Extract:
* * * * *

The academy that Wilkinson created produced a stunning array of talent,
including England internationals Alan Smith, Paul Robinson, Jonathan
Woodgate, James Milner and Aaron Lennon, but he couldn’t stay in the job
long enough to see them into the side, he and his club failing to adapt
to the new culture, being sacked in September 1996 after a 4-0 loss to
Manchester United. Retaining players such as Jon Newsome on £400 per
week was no longer possible – soon Leeds were shelling out £20,000 per
week – and the board’s attempts to float Leeds on the stock market were
as disastrous as the expensive signing of Sweden star Tomas Brolin, who
soon fell out with Wilkinson, leaving an overweight shadow of the player
who lit up the 1994 World Cup (and whose name, strangely, doesn’t
feature in Simpson’s book).

* * * * *

Information supplied:

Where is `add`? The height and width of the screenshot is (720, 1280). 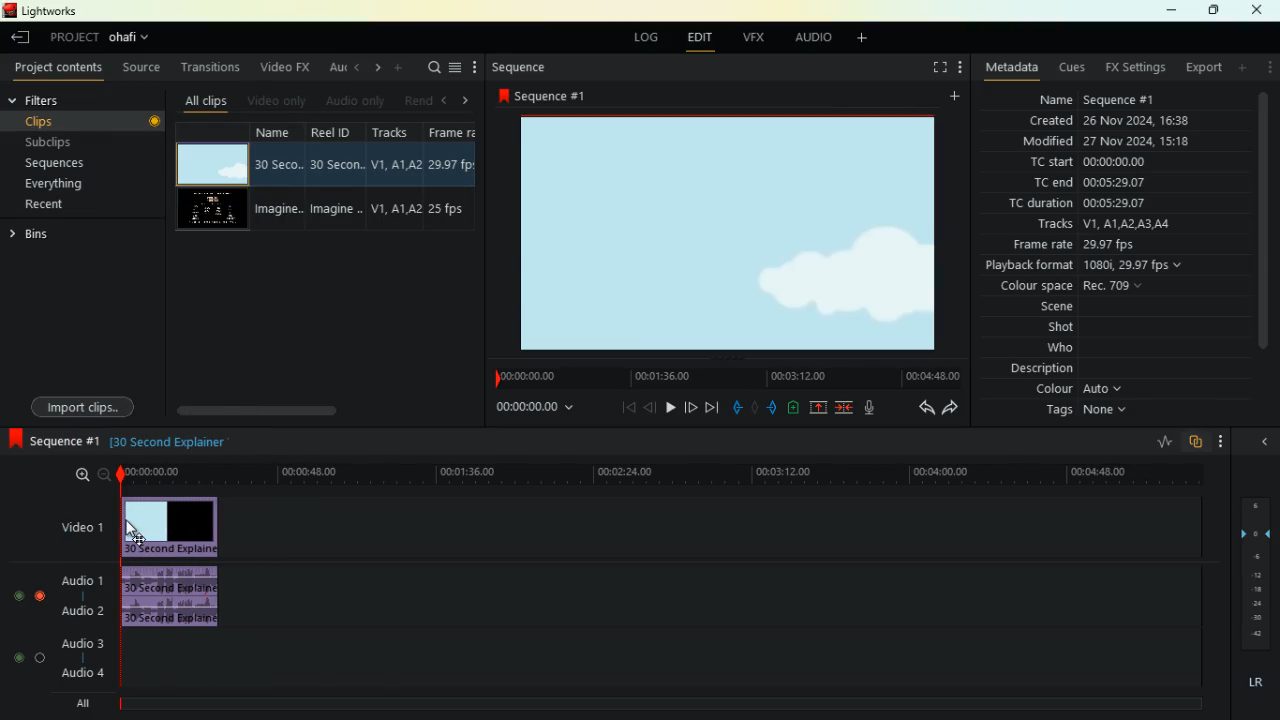 add is located at coordinates (959, 96).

* * * * *

Problem set:
**1)** Summarize the passage on Wilkinson's time at Leeds in two sentences.
**2)** Pick up the passage on Wilkinson's time at Leeds after its last sentence and carry it on.
The material above stands apart from the text on Wilkinson's time at Leeds.

The responses:
**1)** Wilkinson built an academy at Leeds that produced England internationals such as Alan Smith, Paul Robinson, Jonathan Woodgate, James Milner and Aaron Lennon, but he was sacked in September 1996 after a 4-0 loss to Manchester United, before he could see them into the side. He and the club failed to adapt to the new culture: players like Jon Newsome could no longer be kept on £400 per week as Leeds were soon paying £20,000, the board's attempt to float the club on the stock market was disastrous, and the expensive signing Tomas Brolin fell out with Wilkinson.

**2)**
Certainly, Ferguson coped far better with the sweeping changes to
football culture, building a dynasty and controlling the memory of his
1991-92 failure: The Last Champions is a welcome reclamation of
Wilkinson’s success, however transient it proved to be. Perhaps the
narratives produced in the dominance of a small clique of hyper-rich
clubs with superstar players provide intrigue for global television
audiences, with their ceaseless stories of revenge, but the triumphs of
teams like Wilkinson’s offered interest for fans of provincial teams
without stars, suggesting that well-organised units could succeed
without the kind of money that later came into English football from Sky
TV and then the US, Russia and the Middle East. As Simpson so wistfully
explains, we shall probably never see their like again.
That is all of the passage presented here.